DSNALS: Distributed Sketched Non-Negative Matrix Factorization
This repo is an C implementation of the following paper:
Yuqiu Qian, Conghui Tan, Nikos Mamoulis, David Cheung. DSANLS: Accelerating Distributed Non-Negative Matrix Factorization via Sketching. WSDM 2018.
An C++ implementation of the following relevant paper is included in 'secureNMF' responsitory:
Yuqiu Qian, Conghui Tan, Danhao Ding, Hui Li, Nikos Mamoulis. Fast and Secure Distributed Nonnegative Matrix Factorization. TKDE 2020.
Please cite these papers if you use these codes in your published research project.
This implementation requires:
- Message Passing Interface (MPI)
- Intel Math Kernel Library (MKL)
Before compilation, make sure the environment variable "MKLROOT" is properly set, and MPI can be found by your compiler.
./distNMF <input file name> k [optional arguments]
Optional arguments may be:
- -i <number of iterations>
- -s <row sketch ratio> <column sketch ratio>, sketch ratio is a float between 0 - 1
- -o <verbose frequency>
- -m <sketch method>, choices include
- 0 - Subsample
- 1 - Gaussian
- 2 - Uniform
- -g, use projected gradient descent to solve subproblem (default solver is regularized coordinate descent)
- -t <alpha> <beta>, where alpha and beta are parameters to decide the change rate of step sizes
- For coordinate descent, mu = beta * iter ^ alpha
- For gradient descent, eta = alpha / (1.0 + iter * beta)

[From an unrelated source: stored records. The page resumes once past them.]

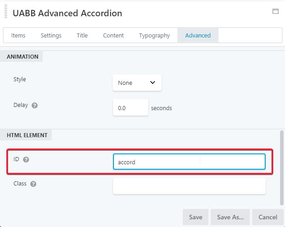The image size is (285, 227).
Task: Click the Delay seconds input field
Action: click(x=130, y=108)
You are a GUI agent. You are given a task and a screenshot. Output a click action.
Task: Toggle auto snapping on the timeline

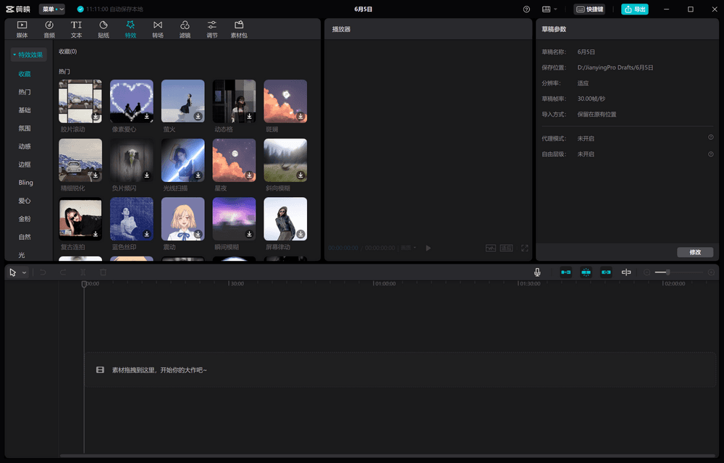(x=586, y=272)
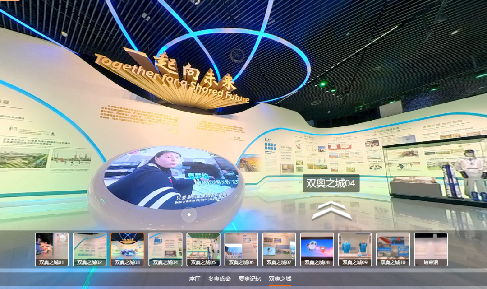Click the orange button in top-left corner
Viewport: 487px width, 289px height.
[x=10, y=1]
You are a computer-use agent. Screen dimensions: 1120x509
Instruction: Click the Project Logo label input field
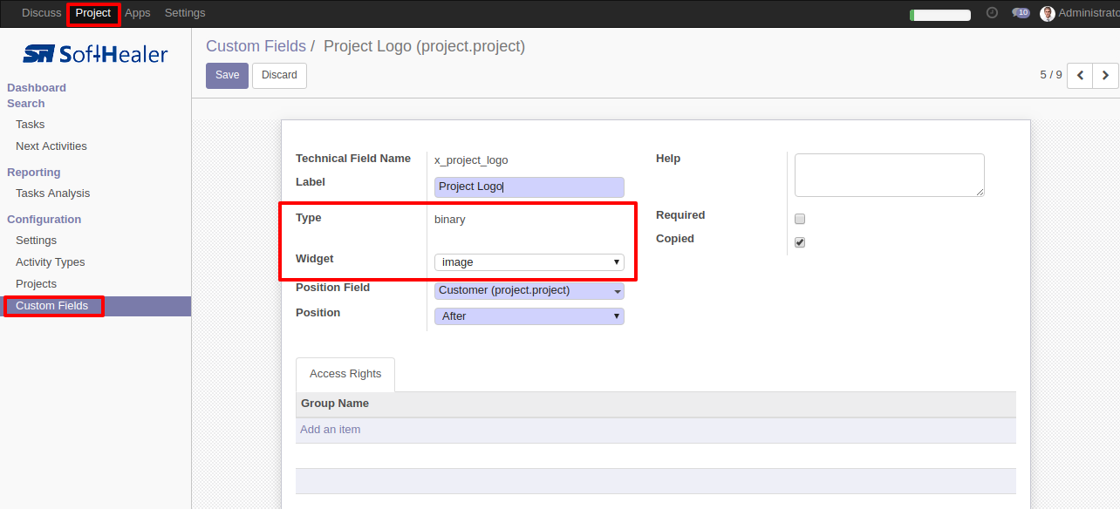(529, 187)
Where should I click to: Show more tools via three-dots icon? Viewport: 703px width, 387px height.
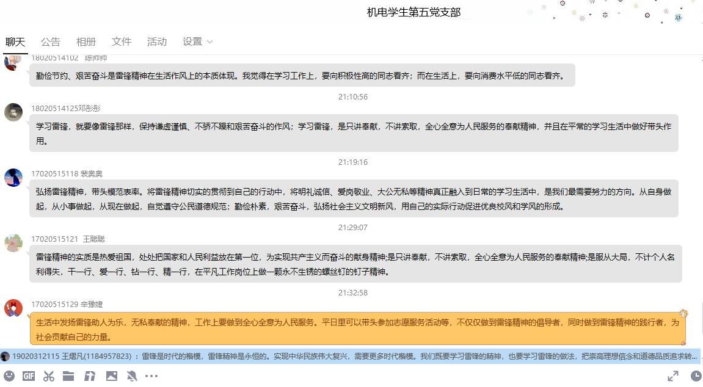coord(151,376)
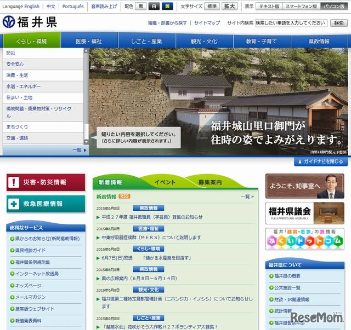The width and height of the screenshot is (351, 330).
Task: Close the guide navigation panel
Action: [321, 161]
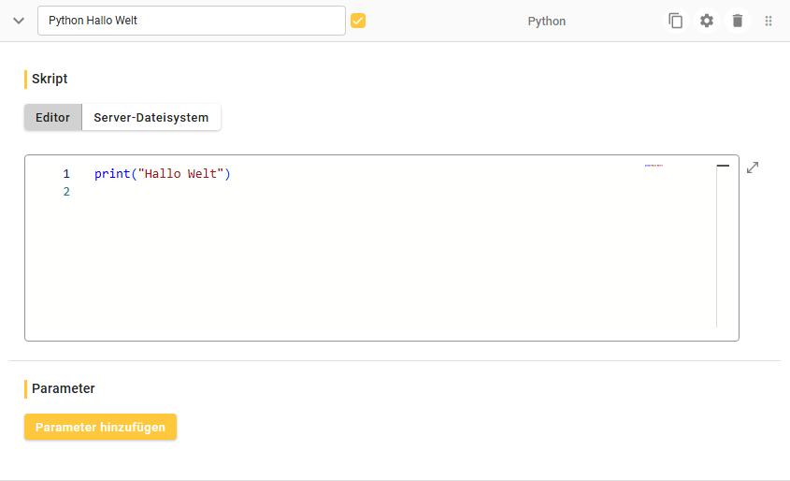Delete the step using the trash icon
The width and height of the screenshot is (790, 481).
tap(738, 21)
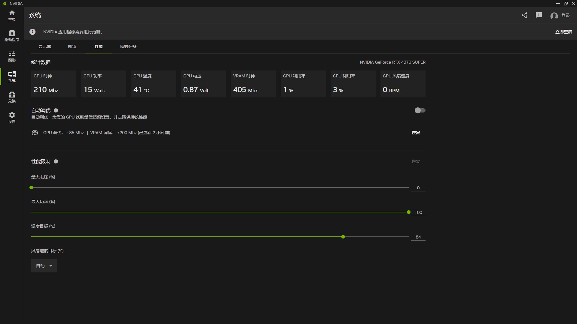The height and width of the screenshot is (324, 577).
Task: Click the notifications bell icon top-right
Action: (x=538, y=15)
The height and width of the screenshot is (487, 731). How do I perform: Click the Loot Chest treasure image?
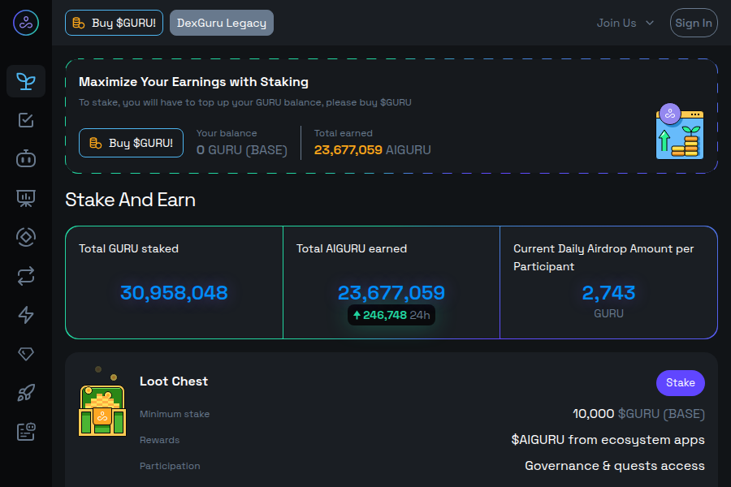[102, 408]
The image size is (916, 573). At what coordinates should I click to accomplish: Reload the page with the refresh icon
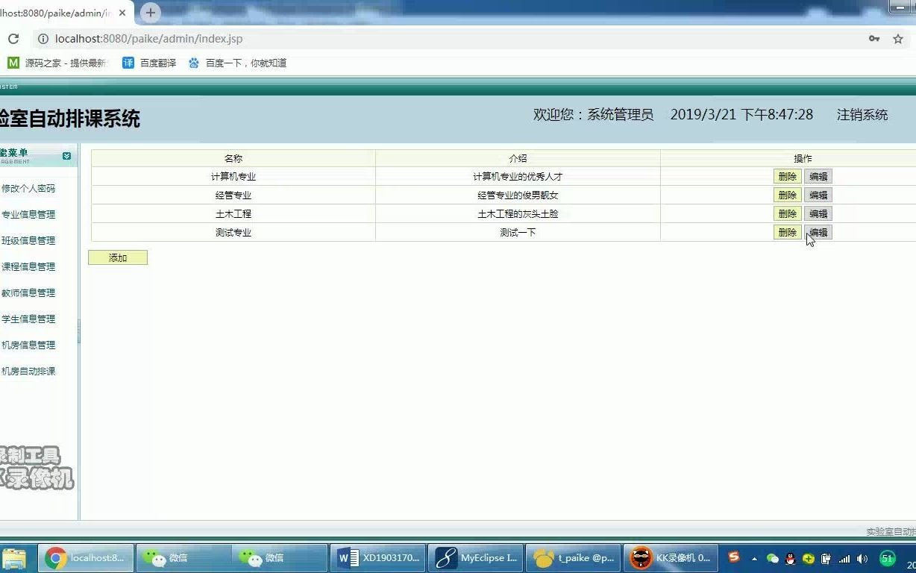coord(15,38)
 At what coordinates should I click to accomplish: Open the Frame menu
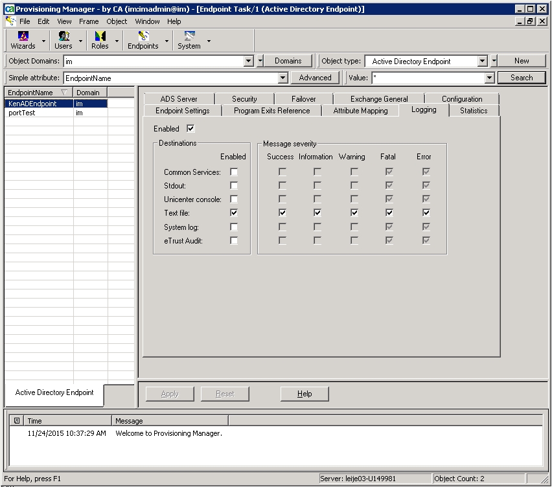(89, 21)
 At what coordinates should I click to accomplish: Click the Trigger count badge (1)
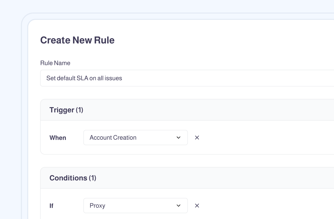coord(80,110)
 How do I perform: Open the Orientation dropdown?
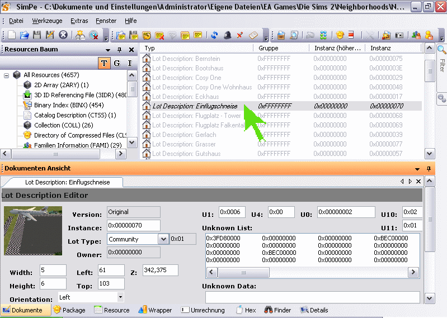[x=120, y=297]
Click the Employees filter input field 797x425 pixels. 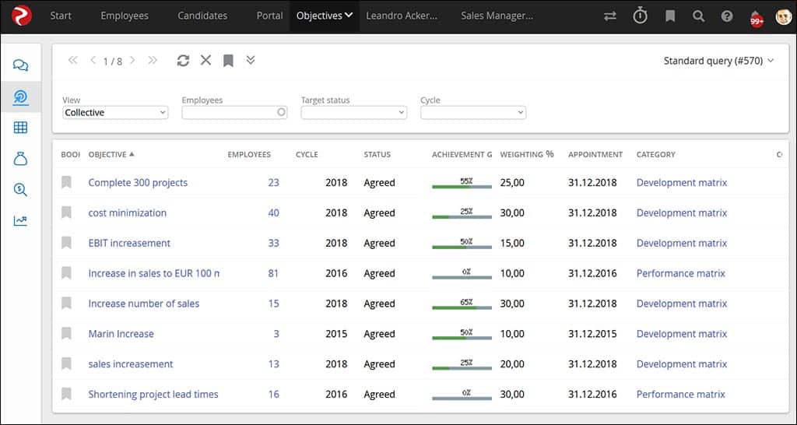[234, 113]
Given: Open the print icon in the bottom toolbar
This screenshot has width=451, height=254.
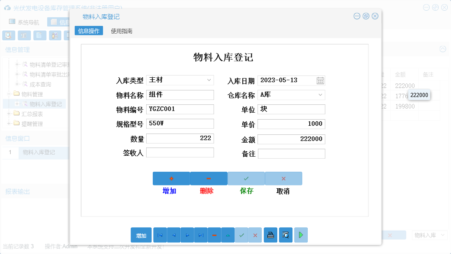Looking at the screenshot, I should 270,235.
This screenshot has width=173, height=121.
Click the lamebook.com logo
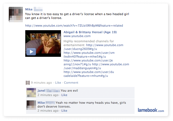151,110
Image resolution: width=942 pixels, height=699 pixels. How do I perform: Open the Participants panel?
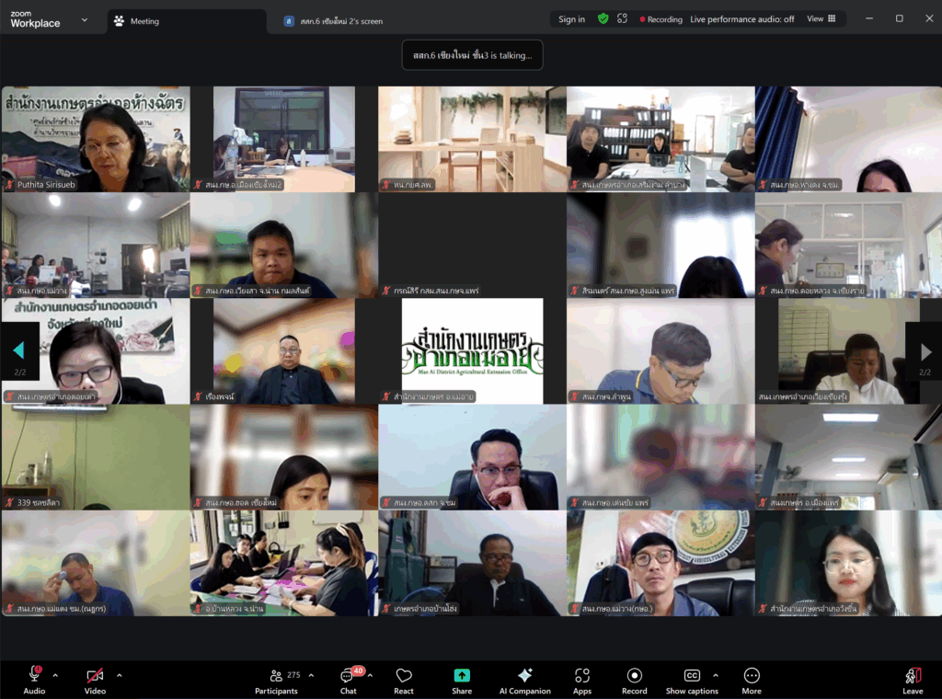coord(276,676)
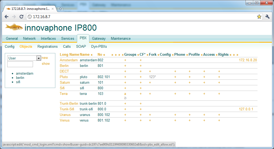Expand columns arrow next to Name
Viewport: 274px width, 149px height.
tap(92, 55)
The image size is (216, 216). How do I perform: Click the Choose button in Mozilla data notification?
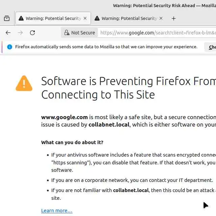pos(211,47)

- -u <bound>, upper bound of the random numbers in the initalization of U and V
Format of the input matrix:
The input matrix is a binary file and stored on the root node (the program will automatically distribute the data to other nodes).
Dense matrix is grouped as follows:
- a byte of integer 0
- two 32-bits integers: m, n
- m*n of float numbers, indicating the entries of the input matrix, stored in row-majored order
The sparse matrix is stored in zero-based CSR format:
- a byte of integer 1
- three 32-bits integers: m, n, nnz, where nnz is the number of non-zero elements
- (m+1) of 32-bits integers, indicating the row index
- nnz of 32-bits integers: the column numbers of each non-zero entries
- nnz of float numbers: the values of the non-zero entries
Precision of float number
Precision of the floats (single-precision or double-precision) can be set by changing the macro "DOUBLE_PRECISION" in "common.h". Note that the precision of the float numbers in the input file must be consistent with this.
Updated by Yuqiu Qian